Report | Retirement

Getting better all the time: Social Security’s ever-improving future

Issue Brief #140

Download PDF


Getting Better All the Time                                                                               

Social Security’s ever-improving future

by Christian Weller and Edie Rasell

The Social Security trustees’ latest annual report shows much-improved projections for Social Security’s future. In fact, the improvements to Social Security’s projected finances are the largest in years, with the period over which the trust fund will be able to pay full benefits extended by another three years to 2037.

Table 1

Even with these positive changes, though, the report continues to be based on pessimistic assumptions about the future economy. Recent developments suggest higher real GDP and productivity growth than the trustees assume. Hence, real wage and payroll-tax revenue growth should be greater than predicted by the trustees’ report, increasing the size of the trust fund. Given the report’s improved forecast in spite of these pessimistic assumptions, there is even less need to cut benefits or to privatize the system.

Improved finances
All of the relevant years have been pushed back in this year’s report. Trust fund income from payroll taxes is expected to fall short of benefits in 2015 (compared with 2014 in the 1999 report). Total income – including tax revenue and interest income – will fall below expenditures in 2024 (as compared to the predicted 2022 in the 1999 report). Trust fund assets will be depleted in 2037 (compared to 2034 in last year’s report). Contributions are expected to still cover two-thirds of benefits in 2075, the last year of the trustees’ projections. This is of course not the first year that the trust fund’s prospects have brightened. In fact, improvements in the shortfall predictions have been made in each annual report for the past several years.

Pessimistic assumptions
The trustees’ short-term projections reflect some of the economic improvements of recent years. However, the report still paints a bleaker picture of the long-term future than is warranted.

The trustees expect real economic growth to average 2.3% for the next 10 years, up from their prediction of 2.0% last year. However, the trustees project real growth will decline gradually from 2.1% to 1.5% over the 2010 to 2075 period. Since 1959, real GDP growth has never been this low for an extended period of time. During this period, the 10 years with the lowest average real growth rate (2.15%) extended from 1973 to 1983 – a decade that included two oil crises, rising unemployment, and rising inflation. More recently, since the last business-cycle peak, real growth has averaged 3.3% despite many years of slow growth in the early 1990s. The years since 1996 have been even more impressive, with an average real growth rate of 4.4%.

Similarly, the trustees’ report assumes that real wage growth will average 1.0% in the long run, an estimate based on a somewhat pessimistic expectation regarding labor productivity growth.

The trustees assume long-run productivity growth will average that of the past 30 years (1968-98), or 1.5%, but this estimate is too low by historical standards.

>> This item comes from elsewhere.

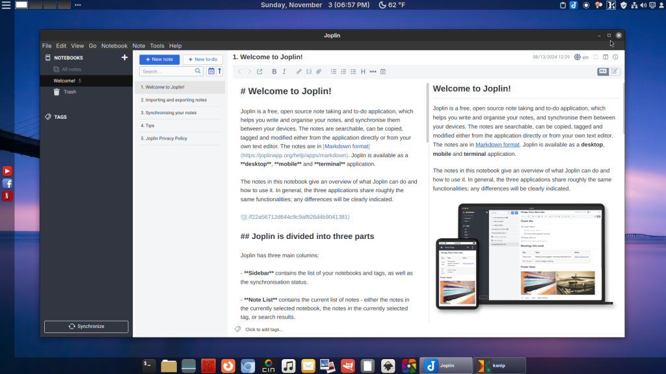The height and width of the screenshot is (374, 666).
Task: Open the Notebook menu
Action: click(114, 46)
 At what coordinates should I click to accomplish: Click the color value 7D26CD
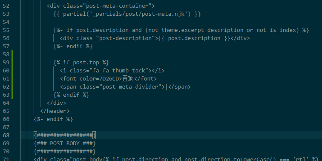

Fully 22 years in the 30-year period (1973-95) were years of historically low productivity growth. The 30-year period ending in 1998 had the lowest productivity growth of any 30-year period ending between 1980 and 1998. The average productivity growth over all 30-year periods ending between 1980 and 1998 is 33% larger, or 2.0%. Put another way, average productivity growth for the 47-year period between 1951 and 1998 was 2%. This was also the average for 1996-99. It is not clear whether the higher rates of recent years will be sustained for the long term, but clearly, a long-run average of 1.5% is too low. Assumptions of higher productivity and real wage growth would be more realistic and give a truer picture of Social Security’s improved finances.

Ultimately, Social Security is sound. Even the trustees’ less-optimistic projections show the program will pay full benefits for 37 years and will have enough funds to pay for two-thirds of benefits in 2075 – without any changes being made. Thus, benefit cuts or risky privatization proposals are unwarranted and harmful to America’s retirees.

A better way to strengthen Social Security, and to make the payroll tax fairer, is to eliminate the cap on earnings subject to the Social Security payroll tax. Currently, this cap is set at $76,200; earnings above this level are not taxed for Social Security. Although this change would affect just 7% of workers – whose benefits would be increased as well – it would eliminate fully three-quarters of the 75-year funding short fall.